Our much-heralded winter storm was a fizzle– maybe an inch on the ground, melting as it gathers. The brunt seems to have passed to the south, enabling news reels of students at Clemson gamboling in the snow. The sound on my study window now is much like rain. Disastrous fires continue in Los Angeles. One commentator said an area the size of San Francisco is charred. An aspect their fire has that our hurricane did not is the celebrity apocalypse. Anthony Hopkins’ home went up in flames but did not float down the French Broad. 

Sweetboi is gone. He’s like a grown son who comes back on holidays, has a few square meals, and then is off on his adventures. 

One neighnorhood lady walks her bulldog on my side of the street instead of on the sidewalk. I thought this curious, until, watching today, I saw her let her dog shit on my lawn, where it wouldn’t show and she wouldn’t have to clean it up. Mystery explained. 


Fire

 January 9, 2025

Los Angeles is aflame. It’s the next big national disaster after ours. All in all, I’d prefer wind and water to fire, so my heart goes out to them. Videos from Malibu and Pacific Palisades are horrifying. 

Trying to reconcile my apparently insatiable appetite for feral hog hunting videos with my belief in the sanctity of all sentient life. 

Discovered that I have a seat warmer in my Toyota. The little blessings. . . .

 January 8, 2025

A bluebird perched on Sweetboi’s branch. Which pleased the branch more? The branch reorganizes, re-projects itself according to who’s perched upon it. 
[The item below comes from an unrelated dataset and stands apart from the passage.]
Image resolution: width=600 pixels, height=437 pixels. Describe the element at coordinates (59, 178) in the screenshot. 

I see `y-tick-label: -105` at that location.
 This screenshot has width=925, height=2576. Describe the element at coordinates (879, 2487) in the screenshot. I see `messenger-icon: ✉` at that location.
Rose yesterday and wrote in the dark before morning. Morning was a long time coming, but when it came, the east went purple-gray. 
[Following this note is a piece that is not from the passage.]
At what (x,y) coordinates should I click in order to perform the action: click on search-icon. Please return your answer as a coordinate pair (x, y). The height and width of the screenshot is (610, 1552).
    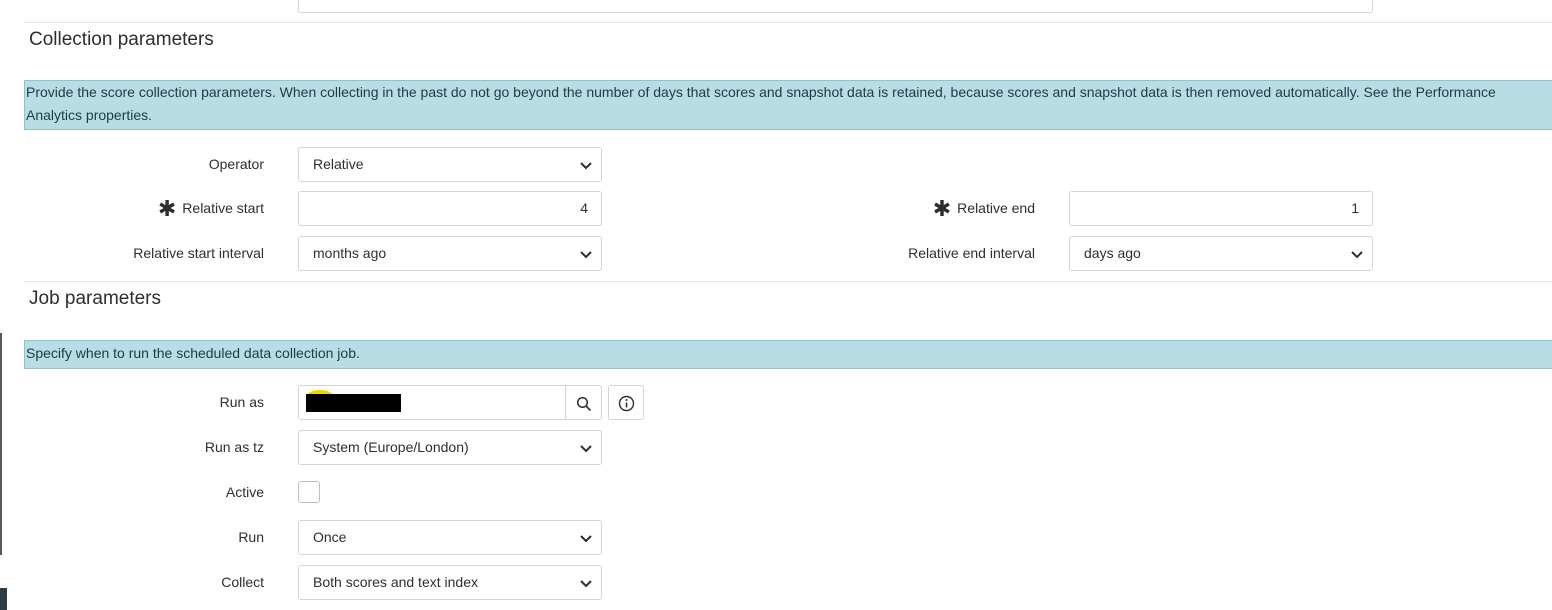
    Looking at the image, I should click on (584, 404).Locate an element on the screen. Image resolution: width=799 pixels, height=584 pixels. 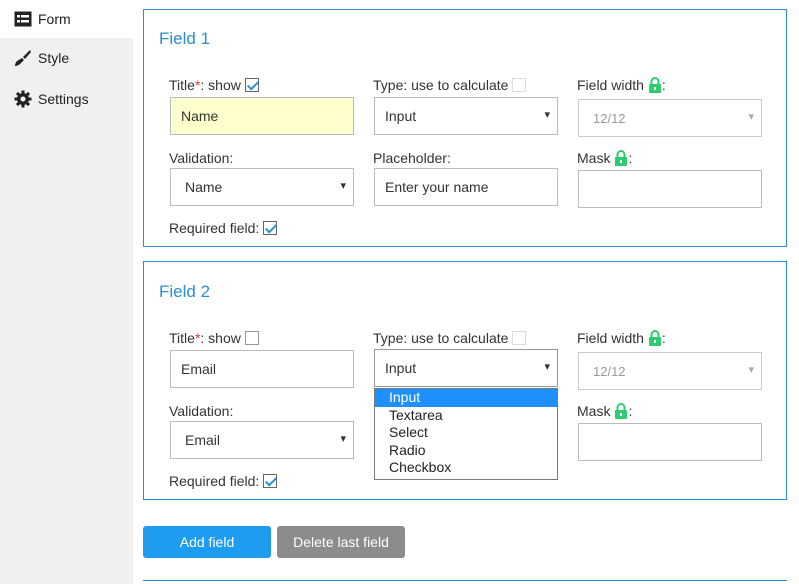
sidebar-item-label: Settings is located at coordinates (64, 99).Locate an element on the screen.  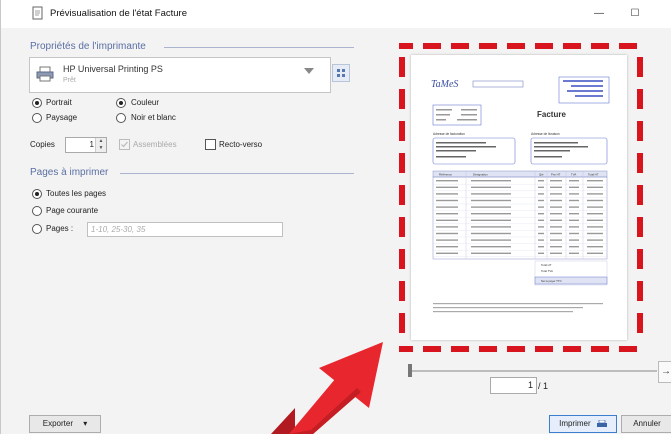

Bluebirds and robins still thronging. I don’t know exactly what to do for them. Maybe I already did it by not raking the leaves. 
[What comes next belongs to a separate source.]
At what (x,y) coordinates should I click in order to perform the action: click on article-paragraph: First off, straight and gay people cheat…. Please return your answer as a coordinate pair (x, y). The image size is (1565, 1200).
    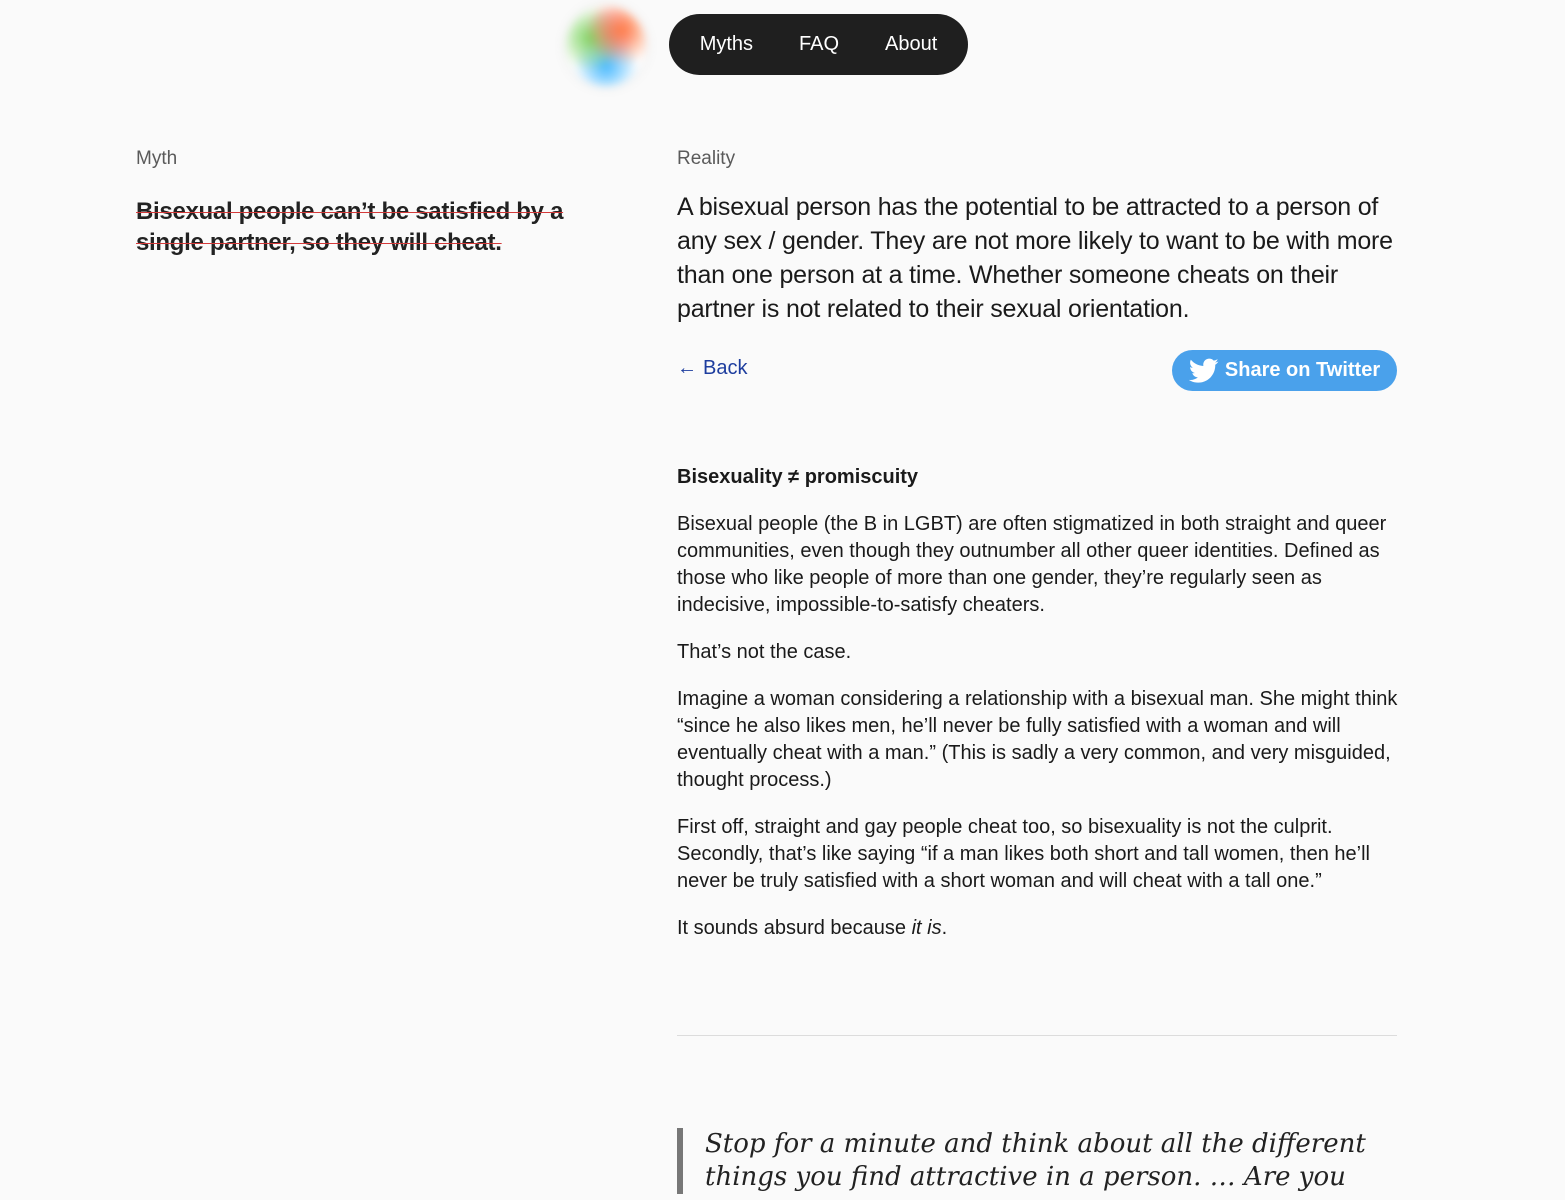
    Looking at the image, I should click on (1024, 854).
Resolved to visit M in Mission Hospital. It has been thirty years since I was there, and I'd forgotten how dauntingly enormous the place is. I parked at the exact farthest corner from the place I was meant to be, so I wandered through the mass of it. Reminded me of the several times I worked in hospitals. M was having a procedure and not in his room. I waited for an hour, but he didn’t come back, so I went on my way. He is so sick the presence of a visitor might not have been a pleasure anyway. Security is tighter at the hospital than I remember, or would have imagined. One is photographed, IDed, watched suspiciously in the corridors. That did allow me to ask directions quickly on those several occasions where I found myself lost. The view from the hospital windows is spectacular, frosty blue mountains rolling into the distance. 


Monday, January 6, 2025

Epiphany

 January 6, 2025

Epiphany. Almost incredibly inclement outside, with high winds from the north and swirling veils of grainy snow. The ground and low air skitter with robins. I’m glad I don’t rake my leaves, for they’re scratching around under them trying to find sustenance. They gather on my east porch, a little out of the full brunt of the wind. Little birds, sparrows and wrens and my handsome towhees, shelter in the tangle of raspberry stalks I leave outside the bedroom window, where I can see them from my bed. The wind and the trees and the birds all move in various directions, making the earth turbulent to behold. 

I’ve been keeping this journal for 56 years. 

Looking up JG’s house, I strayed onto mine, discovering a bounty of former owners, and that my roof was new in 2005. All the photos online are from before I moved in, but as the place was when I first saw it. Certain listings cite my father’s care facility in Alpharetta and my former PO box downtown as former residences. 

Wind howling like Coleridge’s poem, and like Yeats’.